If you desire your conduct to be good, to set yourself free from all that is evil, then beware of covetousness, which is a malady, diseaseful, incurable. Intimacy with it is impossible; it makes the sweet friend bitter, it alienates the trusted one from the master, it makes bad both father and mother, together with the brothers of the mother, and it divorces a man's wife. It is a bundle of every kind of evil, and a bag of everything that is blameworthy. Long-lived is the man whose rule of conduct is right, and who goes in accordance with his right course. He wins wealth thereby, but the covetous has no tomb.

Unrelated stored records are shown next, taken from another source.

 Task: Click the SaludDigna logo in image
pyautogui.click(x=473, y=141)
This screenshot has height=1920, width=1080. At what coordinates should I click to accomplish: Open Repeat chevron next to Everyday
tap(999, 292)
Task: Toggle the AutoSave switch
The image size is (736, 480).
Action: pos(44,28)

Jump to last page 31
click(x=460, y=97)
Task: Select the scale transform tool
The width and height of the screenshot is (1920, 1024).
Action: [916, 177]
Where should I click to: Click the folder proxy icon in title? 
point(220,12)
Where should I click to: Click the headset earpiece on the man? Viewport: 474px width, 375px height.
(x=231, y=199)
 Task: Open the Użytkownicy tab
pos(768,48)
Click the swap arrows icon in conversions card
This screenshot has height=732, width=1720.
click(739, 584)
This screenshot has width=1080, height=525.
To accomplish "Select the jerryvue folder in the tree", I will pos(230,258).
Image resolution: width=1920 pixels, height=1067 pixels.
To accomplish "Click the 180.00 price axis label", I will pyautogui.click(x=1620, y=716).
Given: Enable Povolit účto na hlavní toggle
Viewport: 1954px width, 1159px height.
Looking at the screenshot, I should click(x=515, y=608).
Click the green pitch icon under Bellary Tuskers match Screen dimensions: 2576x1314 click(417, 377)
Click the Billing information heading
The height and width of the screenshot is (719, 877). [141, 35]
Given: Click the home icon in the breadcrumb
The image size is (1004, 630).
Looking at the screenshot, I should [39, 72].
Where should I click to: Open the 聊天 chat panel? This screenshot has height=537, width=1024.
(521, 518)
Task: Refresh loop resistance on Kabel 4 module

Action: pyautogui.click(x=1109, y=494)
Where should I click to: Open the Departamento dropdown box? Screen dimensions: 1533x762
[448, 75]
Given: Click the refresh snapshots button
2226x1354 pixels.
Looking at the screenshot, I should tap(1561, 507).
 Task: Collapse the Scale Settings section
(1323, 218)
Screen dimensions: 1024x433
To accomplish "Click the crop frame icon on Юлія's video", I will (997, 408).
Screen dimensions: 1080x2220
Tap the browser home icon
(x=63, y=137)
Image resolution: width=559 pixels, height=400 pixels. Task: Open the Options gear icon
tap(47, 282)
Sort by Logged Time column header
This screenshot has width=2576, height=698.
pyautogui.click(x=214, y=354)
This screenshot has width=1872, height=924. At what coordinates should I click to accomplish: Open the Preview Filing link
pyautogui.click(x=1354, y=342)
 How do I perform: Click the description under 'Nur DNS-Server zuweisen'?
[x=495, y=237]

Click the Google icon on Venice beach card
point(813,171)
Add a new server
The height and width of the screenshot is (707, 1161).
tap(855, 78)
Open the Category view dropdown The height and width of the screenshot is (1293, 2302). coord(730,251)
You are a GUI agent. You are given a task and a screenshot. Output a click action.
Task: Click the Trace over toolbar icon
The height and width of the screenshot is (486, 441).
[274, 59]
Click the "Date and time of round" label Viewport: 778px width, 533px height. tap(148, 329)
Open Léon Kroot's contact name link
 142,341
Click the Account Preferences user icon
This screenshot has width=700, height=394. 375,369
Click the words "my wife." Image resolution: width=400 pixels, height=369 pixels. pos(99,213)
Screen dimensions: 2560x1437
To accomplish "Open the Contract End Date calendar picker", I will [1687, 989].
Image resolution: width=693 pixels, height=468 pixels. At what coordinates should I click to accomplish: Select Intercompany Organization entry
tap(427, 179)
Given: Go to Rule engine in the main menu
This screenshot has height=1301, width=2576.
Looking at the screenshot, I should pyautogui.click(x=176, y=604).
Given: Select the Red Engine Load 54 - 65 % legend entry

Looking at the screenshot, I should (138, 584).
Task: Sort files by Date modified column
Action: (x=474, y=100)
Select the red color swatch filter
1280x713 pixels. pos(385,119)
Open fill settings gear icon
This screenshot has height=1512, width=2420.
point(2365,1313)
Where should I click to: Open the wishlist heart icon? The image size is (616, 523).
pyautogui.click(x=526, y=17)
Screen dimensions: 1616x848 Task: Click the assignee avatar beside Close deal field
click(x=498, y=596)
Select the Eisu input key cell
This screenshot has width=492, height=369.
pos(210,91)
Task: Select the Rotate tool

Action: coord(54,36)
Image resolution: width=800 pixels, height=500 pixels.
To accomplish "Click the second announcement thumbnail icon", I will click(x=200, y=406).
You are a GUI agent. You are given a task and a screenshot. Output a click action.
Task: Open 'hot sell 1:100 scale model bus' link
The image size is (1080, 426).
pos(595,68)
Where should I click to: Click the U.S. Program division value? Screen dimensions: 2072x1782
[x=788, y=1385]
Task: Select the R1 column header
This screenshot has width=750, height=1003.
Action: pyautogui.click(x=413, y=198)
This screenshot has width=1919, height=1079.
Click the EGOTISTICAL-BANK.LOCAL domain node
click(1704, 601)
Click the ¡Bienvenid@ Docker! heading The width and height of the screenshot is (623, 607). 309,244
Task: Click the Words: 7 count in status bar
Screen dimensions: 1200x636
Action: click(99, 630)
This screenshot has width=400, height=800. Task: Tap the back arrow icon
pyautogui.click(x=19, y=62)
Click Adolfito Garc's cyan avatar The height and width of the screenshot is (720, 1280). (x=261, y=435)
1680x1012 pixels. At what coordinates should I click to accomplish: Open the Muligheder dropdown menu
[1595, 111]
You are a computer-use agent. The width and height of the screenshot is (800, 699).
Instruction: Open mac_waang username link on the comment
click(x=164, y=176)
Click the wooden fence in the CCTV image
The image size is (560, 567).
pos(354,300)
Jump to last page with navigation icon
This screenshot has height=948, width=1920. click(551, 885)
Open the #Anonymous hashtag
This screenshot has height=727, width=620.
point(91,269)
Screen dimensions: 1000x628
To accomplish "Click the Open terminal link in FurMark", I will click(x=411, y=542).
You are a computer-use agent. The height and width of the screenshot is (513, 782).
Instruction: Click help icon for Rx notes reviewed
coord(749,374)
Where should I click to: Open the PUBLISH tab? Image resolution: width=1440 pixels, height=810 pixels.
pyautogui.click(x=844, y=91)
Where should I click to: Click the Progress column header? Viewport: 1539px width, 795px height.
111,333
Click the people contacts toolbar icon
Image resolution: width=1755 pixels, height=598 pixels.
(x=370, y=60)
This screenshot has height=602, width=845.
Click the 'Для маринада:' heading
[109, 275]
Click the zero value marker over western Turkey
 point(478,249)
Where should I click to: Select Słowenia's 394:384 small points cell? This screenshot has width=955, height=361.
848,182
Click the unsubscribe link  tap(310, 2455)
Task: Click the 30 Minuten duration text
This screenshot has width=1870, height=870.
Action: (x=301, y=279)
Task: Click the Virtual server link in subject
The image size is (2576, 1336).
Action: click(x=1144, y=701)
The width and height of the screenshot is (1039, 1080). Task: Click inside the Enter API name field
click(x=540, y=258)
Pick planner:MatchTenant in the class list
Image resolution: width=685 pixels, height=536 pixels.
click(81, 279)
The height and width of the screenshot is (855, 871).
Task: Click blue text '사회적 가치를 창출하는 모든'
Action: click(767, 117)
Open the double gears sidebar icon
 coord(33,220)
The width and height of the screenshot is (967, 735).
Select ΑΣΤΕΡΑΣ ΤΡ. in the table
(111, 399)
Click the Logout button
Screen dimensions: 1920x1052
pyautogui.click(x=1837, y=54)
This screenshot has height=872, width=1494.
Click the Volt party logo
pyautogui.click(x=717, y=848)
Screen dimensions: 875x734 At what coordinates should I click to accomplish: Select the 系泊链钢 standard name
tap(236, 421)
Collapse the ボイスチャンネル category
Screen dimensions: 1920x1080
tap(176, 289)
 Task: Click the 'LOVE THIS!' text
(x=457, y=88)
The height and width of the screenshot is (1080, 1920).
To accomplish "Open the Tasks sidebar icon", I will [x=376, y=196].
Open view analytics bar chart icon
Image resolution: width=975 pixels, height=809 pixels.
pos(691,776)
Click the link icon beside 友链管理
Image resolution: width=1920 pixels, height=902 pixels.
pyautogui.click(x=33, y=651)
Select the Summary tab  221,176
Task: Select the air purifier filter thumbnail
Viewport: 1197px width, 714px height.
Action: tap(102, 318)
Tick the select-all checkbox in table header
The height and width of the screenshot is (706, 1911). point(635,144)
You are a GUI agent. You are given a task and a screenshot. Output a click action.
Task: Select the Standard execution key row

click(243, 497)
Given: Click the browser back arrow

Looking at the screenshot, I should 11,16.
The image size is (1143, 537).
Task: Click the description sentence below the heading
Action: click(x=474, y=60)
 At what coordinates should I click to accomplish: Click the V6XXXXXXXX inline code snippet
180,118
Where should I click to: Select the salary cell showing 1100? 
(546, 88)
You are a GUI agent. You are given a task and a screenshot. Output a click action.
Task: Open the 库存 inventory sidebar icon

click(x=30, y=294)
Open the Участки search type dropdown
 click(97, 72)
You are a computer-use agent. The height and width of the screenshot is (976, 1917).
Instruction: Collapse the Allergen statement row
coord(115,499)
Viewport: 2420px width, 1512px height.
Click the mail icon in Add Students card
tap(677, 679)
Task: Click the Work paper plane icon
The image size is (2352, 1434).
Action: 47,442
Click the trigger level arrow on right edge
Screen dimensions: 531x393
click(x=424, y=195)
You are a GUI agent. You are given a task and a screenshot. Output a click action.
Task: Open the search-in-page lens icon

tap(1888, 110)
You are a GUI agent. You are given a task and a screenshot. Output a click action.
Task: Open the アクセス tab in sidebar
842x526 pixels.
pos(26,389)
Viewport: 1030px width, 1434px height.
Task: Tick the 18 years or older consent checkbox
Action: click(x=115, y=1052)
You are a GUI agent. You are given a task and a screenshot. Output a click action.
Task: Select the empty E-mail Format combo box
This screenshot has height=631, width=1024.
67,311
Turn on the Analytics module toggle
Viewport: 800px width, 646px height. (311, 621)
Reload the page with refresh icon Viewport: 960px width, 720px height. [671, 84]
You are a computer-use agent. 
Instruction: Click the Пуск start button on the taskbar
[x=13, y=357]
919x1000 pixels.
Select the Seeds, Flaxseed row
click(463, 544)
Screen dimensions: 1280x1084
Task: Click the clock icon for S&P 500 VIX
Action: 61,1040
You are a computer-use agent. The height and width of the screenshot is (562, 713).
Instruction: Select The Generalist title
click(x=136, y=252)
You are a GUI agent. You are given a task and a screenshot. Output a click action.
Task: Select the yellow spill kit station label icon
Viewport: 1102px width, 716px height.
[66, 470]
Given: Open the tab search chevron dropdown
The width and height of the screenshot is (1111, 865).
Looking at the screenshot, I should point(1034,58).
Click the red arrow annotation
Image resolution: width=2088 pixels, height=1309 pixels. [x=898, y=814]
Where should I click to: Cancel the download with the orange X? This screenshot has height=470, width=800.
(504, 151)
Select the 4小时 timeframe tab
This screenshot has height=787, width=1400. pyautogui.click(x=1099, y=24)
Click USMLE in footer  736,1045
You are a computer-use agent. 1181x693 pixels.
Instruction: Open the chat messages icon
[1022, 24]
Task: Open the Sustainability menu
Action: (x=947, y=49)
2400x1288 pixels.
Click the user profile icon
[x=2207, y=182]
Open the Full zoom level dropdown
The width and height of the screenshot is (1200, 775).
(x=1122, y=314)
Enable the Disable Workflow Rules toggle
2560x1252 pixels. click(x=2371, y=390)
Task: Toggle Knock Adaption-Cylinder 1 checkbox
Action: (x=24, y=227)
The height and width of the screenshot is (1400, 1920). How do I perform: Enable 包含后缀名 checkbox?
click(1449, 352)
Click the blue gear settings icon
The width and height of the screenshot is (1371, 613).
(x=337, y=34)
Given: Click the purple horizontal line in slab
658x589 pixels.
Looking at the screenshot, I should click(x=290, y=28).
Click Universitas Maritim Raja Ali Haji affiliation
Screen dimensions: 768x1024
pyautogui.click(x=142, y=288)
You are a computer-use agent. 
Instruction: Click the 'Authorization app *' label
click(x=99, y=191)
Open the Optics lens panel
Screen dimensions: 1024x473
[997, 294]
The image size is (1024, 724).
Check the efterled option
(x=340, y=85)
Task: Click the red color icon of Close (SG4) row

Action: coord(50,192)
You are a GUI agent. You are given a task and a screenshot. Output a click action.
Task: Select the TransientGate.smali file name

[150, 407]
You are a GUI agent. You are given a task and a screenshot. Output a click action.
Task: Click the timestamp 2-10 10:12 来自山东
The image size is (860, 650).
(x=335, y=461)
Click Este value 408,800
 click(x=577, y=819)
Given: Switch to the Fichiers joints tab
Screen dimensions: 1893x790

If you are a man of note, who sits in the council of his lord, fix your heart upon what is good. Be silent -- this is better than teftef-flowers. Speak only if you know that you can unravel the difficulty. It is an artist who can speak in council, and to speak is harder than any other work.

If you be grown great, after you were of small account, and have gotten you substance after you were aforetime needy, forget not how it fared with you in time past. Trust not in your riches, that have accrued to you as a gift of the god. You are not better than another who is your equal, to whom the same has happened.

As for the fool who hears not, he can do nothing at all. He regards knowledge as ignorance, and good as bad. He will do everything that is blameworthy, so that complaint is laid against him every day. He lives on that wherefrom others die, and it is his food to speak ill. This his nature is known to the magistrates; daily does death threaten him, and men shun him because of the multitude of misfortunes that are daily laid upon him.

May you reach me being sound in body, and so that the king is satisfied with all that has been done, and may you pass many years in life. It is not little that I have wrought upon earth. I have spent a hundred and ten years in life, which the king has given me, and with rewards beyond those who have gone before, because I did right for the king up to the place of reverence.

It has come from its beginning to its end, like that which was found in the writing.